# Theres gotta be an easier way!



## Odin`s_BlueDragon (Mar 11, 2012)

So, I give Odin Trifexis for fleas/worms ect. That's not the issue here... the issue arose when I tried to give him his pill this morning. Now yes he's been on this for most of the time I've had him, but I personally have not given it to him, my BF always did. He would wrap it in turkey or cheese so Odin would take it and then hold his mouth shut and kinda move his jaws for him effectivly making him chew it. Well now that my BF has moved out (sorta) I had to give him his pill this morning. And it was hell! Im not strong enough to overpower his jaws in the least. And I wraped it in turkey and Odin was able even with my hands around his muzzle to separate the turkey from the pill and work it up to his front teeth, effectivly tryin to spit it out. Long story short, I ended up stradling him to hold him still and shoving the pill down his throat. .... I felt terrible and surely there is a better way to do this.

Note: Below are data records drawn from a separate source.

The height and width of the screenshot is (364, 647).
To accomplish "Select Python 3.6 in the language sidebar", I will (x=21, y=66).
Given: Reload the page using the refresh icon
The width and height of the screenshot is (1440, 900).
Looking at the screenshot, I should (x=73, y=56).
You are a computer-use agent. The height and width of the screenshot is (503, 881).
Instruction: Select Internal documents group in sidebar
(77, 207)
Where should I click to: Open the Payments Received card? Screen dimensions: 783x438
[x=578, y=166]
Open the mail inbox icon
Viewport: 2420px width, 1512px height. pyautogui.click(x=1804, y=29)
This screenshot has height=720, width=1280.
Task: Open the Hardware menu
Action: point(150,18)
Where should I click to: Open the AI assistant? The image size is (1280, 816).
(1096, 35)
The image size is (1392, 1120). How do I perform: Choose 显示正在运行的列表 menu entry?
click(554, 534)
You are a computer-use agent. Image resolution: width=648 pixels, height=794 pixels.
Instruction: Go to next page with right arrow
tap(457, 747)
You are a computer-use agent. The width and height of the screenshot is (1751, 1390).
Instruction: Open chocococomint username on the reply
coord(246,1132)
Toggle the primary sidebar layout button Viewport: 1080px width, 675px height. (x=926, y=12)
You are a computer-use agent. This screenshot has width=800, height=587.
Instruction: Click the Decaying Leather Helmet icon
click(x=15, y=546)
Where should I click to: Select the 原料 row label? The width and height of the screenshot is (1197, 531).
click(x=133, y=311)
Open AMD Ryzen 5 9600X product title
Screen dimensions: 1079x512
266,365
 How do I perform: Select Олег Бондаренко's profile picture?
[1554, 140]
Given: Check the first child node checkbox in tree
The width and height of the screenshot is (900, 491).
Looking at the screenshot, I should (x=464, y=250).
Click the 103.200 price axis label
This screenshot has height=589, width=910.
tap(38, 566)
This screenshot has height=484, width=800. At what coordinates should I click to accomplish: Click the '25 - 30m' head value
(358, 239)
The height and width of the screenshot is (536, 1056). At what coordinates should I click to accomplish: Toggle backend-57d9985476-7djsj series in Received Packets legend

Alright chime in! How do u make ur dog eat a pill or something else they don't want?


----------



## Firehazard (Dec 4, 2009)

Nope.. Hide it in food or plunge it on down ;-). Good job!


----------



## Aireal (Jul 2, 2010)

Pfft wrap it in turkey. My dogs either take it or get it shoved down their throat! I don't have enough time to fool with some picky dog that thinks it's gonna have the option of taking it medicine. Lol but that's just me, after being a vet tech 9 years I have a low tolerance for animals that don't want to take their meds when I tell them to, cats included!!!


----------



## Aireal (Jul 2, 2010)

If I'm feeling nice I'll give them a treat after.... Actually that's not being nice, that's preventing them from gagging it back up


----------



## Odin`s_BlueDragon (Mar 11, 2012)

Bwahaha! Duely noted Ariel. Although I must say when I read ur first post, u sounded very angry lol. But it sounds like I just gotta shove it down his throat. LOL!


----------



## Aireal (Jul 2, 2010)

Lol I wasn't angry, darn text. But ya just back him in the corner and shive it


----------



## EckoMac (Aug 25, 2010)

Peanut butter is the key to forcing foul tastes. Dab the pill in peanut butter and stick it to the roof of his mouth. He'll eather swallow it with the peanut butter, or it will disolve by the time he gets all of the peanut butter off the roof of his mouth. No wrestling moves, no man handeling, heck, I barely have to touch Ecko. When he sees the peanut butter jar he is happy to sit and wait for his pill.


----------



## Carriana (May 13, 2008)

I just put the pill as far back on his tongue/throat as it will go, hold his mouth shut and massage his throat causing the reflexive swallow. Then I go wash my hands


----------



## Odin`s_BlueDragon (Mar 11, 2012)

Thanks gals and Stan lol. I wasn't sure about the peanut butter Shanna but we'll see next month. But for the most part sounds like ill just have to shove it as far back as I can and hold his mouth shut. Lol


----------



## Firehazard (Dec 4, 2009)

Your welcome !!!!Bil jac frozen .. Nothing beats it for that purpose either ;-) if not plunge it on down..


----------



## Cain's Mom (Oct 25, 2012)

I always put the pill in about an inch piece if a hot dog. My dogs LOVE hotdogs and take it very easy.


----------



## Odin`s_BlueDragon (Mar 11, 2012)

The problem with the hotdog trick is that these trifexis pills are about as big around as a hotdog. Lol but yes that would work otherwise


----------



## Cain's Mom (Oct 25, 2012)

Odin's_BlueDragon said:


> The problem with the hotdog trick is that these trifexis pills are about as big around as a hotdog. Lol but yes that would work otherwise


Well I can see how that might not work


----------



## American_Pit13 (Apr 23, 2007)

You can also try hamburger meat. Switch it up and don't use the same thing so that he's excited and gulps the "treat". Otherwise force is necessary lol.


----------



## Odin`s_BlueDragon (Mar 11, 2012)

American_Pit13 said:


> You can also try hamburger meat. Switch it up and don't use the same thing so that he's excited and gulps the "treat". Otherwise force is necessary lol.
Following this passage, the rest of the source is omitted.